負のマナというのは今もよくわからないけど、この帝都の近くに突然生まれた大穴からは強力で、凶悪な魔物が溢れ出ている。
もし、僕が戦っていなかったらとっくに街は滅んでいただろう。
だから、僕が守る。
彼との約束を守るために。
『GUUUUUUUOOOOOOOOOOOOOOOOOOOOOOOOOOOOOOOOOOOOOROROROROROROOOOOOOOOOOOOOOOON!!!』
大穴の淵に立つ。
既に地下から次の魔物の群れが押し寄せてきている。
緩やかな傾斜の崖を這いあがり、すぐにでも地上へと溢れて、すぐ近くの獲物――街を滅ぼしてしまう。
さっきはなんとかなった。
けど、もう僕の体はボロボロで、正直次も持ちこたえられる自信がない。
たとえ、運よく倒せたとしてもその次はどうだろうか? 更にその次は? いつまで倒し続ければ迷宮から魔物を尽きるのだろうか?
なんとなく、果てはない気がする。
いくら僕でも永遠に戦い続けるなんて無理だ。
じゃあどうすればいいのか、僕は既に答えを出していた。
思いついた方法は、ただ迷宮を倒すという事だけ。
やり方だって、ちゃんと知っている。『あの人』が見せてくれた。
街の人の恨みつらみを背に受けながら、大穴へと身を投げた。
無防備に落ちていく僕に魔物たちが飛び掛かってくるのも無視して、ひたすらにマナを吸い込んでいく。

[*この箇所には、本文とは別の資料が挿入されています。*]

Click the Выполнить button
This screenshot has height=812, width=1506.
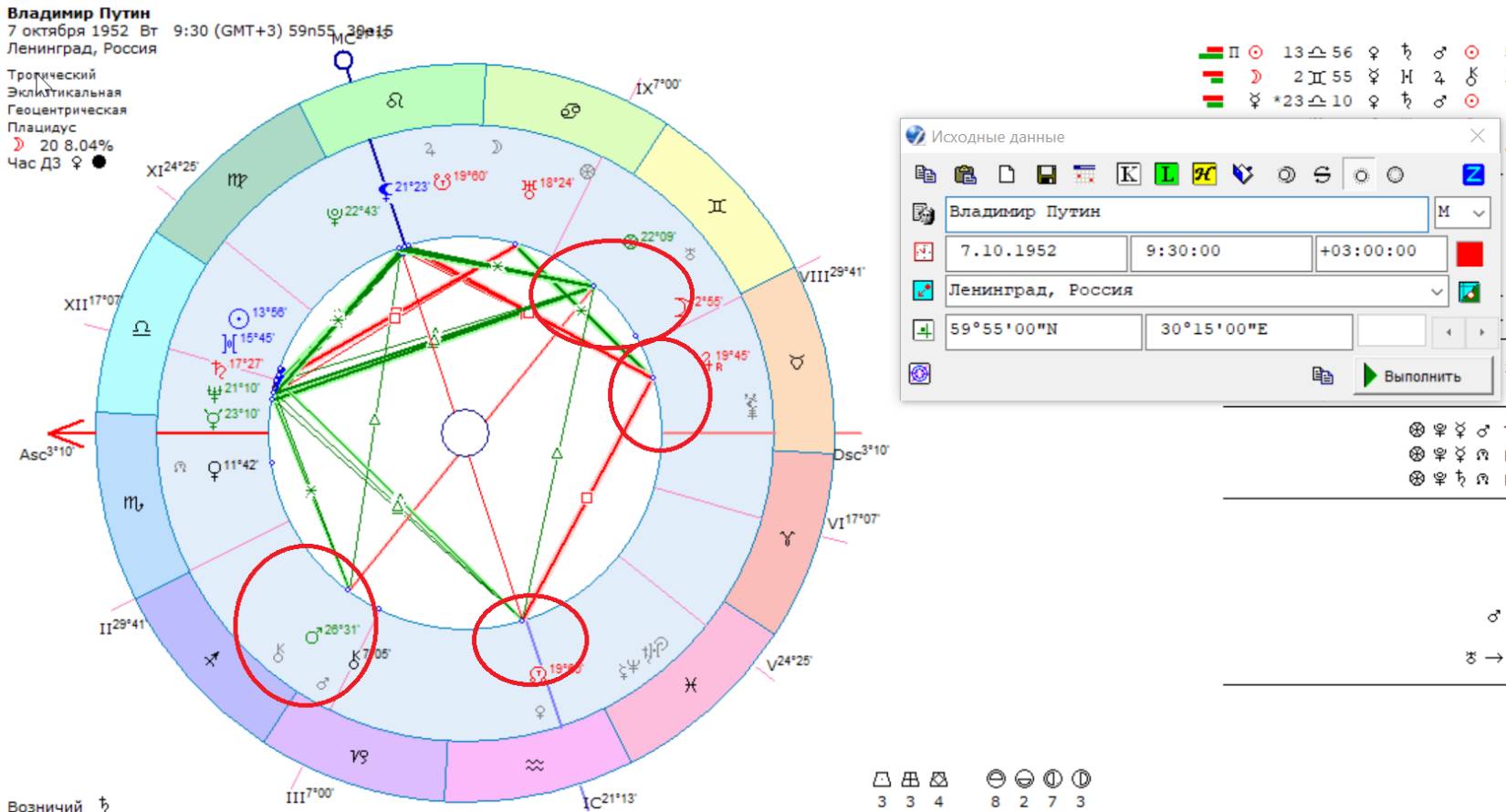click(x=1422, y=376)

限界を知らない魂魄の、その限界の果てを目指して、濃密なマナを飲み込み続ける。
生命力にも、魔力にも、変えない。
ただ、ただ、マナを集める。
すると、次第に辺りが明るくなり始めた。
いや、違う。
僕の体が光り始めたせいでそう見えるだけ。
生命力や魔力と違って普通は目に見えないはずのマナが、あまりに多く集まりすぎたせいだと本能が理解していた。
同時に、もうひとつ悟る。
きっと、僕が考えた通りなら、目的を果たすと同時に僕は死んでしまうんだ、と。
僕の魂魄は耐えられても、体は耐えられない。
迷宮を滅ぼせたとしても、僕も心中になる。
そんな確信がある。
けど、迷ったりしない。
遠い昔になってしまった思い出があるから。
あの時の温もりを覚えているから。
この命がなくなってしまうとしても、街の人に誤解されたままだとしても、それでも、この街を守るんだ。
地の底が見えた。
同時、僕の体が限界を超えて崩れだす。
一層の閃光が溢れ出す感覚。
白い輝きが全てを飲み込んでいく中、僕の意識もまた光に埋もれて消えていく。
最期に想ったのは三つ。
過去の温もり。
現在の寂しさ。
そして、未来への願い。
誰に頼めばいいのか知らないけど、それでも願う。
もしも、次があるとしたら。
どうか、僕を人間にしてください。
そうしたら、僕は彼らと友達になって、あの温もりに触れられるから。
だから、どうか……。
それが、人々から鮮血の暗黒竜と呼ばれた孤独なドラゴンの最後の記憶だった。